The descriptors 'hydrogenated' and 'partially hydrogenated' on food labels are often used interchangeably but both indicate the presence of TFA in the processed vegetable oil used to prepare the food. For the sake of accuracy, in oil that is fully hydrogenated (i.e. the unsaturated fatty acids have all been converted to stearic acid), there are no trans unsaturated fatty acids. Thus, fats that are partially hydrogenated have variable amounts of TFA depending on the extent of hydrogenation.

Fig. 1.1 Chemical structures and nomenclature of major dietary fatty acids.

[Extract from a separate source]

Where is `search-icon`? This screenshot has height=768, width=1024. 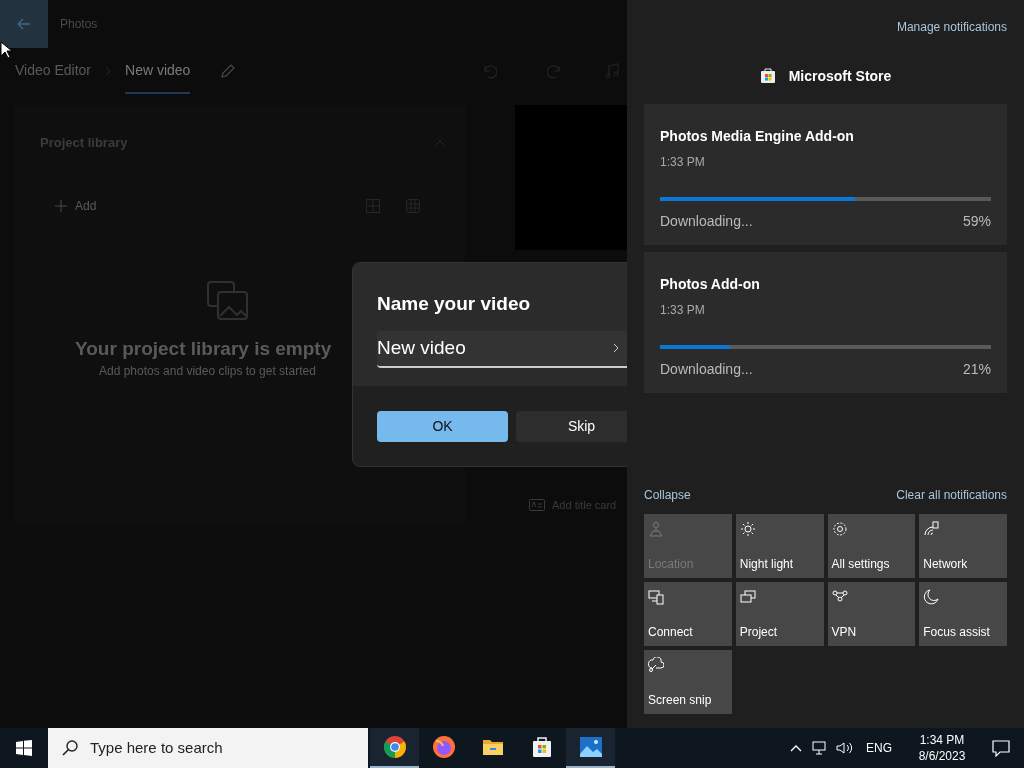
search-icon is located at coordinates (70, 748).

Intakes of SAFAs are on average 5 to 10-fold higher than intakes of TFA. The average daily intake of SAFAs is about 11-13% of energy (18-32 g/day) in North America and ranges from 10 to 19% of energy (24 to 60 g/day) across European countries. Dietary SAFAs consist predominantly of lauric acid (C12:0), myristic (C14:0), palmitic acid (C16:0), and stearic acid (C18:0), with stearic acid providing about one-quarter of all SAFAs. The daily intake of total TFA is about 2-3% of energy (ca 4-7 g) in North America and ranges from 0.5 to 2.1% of energy (1.2 to 6.7 g/day) in Europe (Allison et al., 1999; Briefel & Johnson, 2004; Hulshof et al, 1999).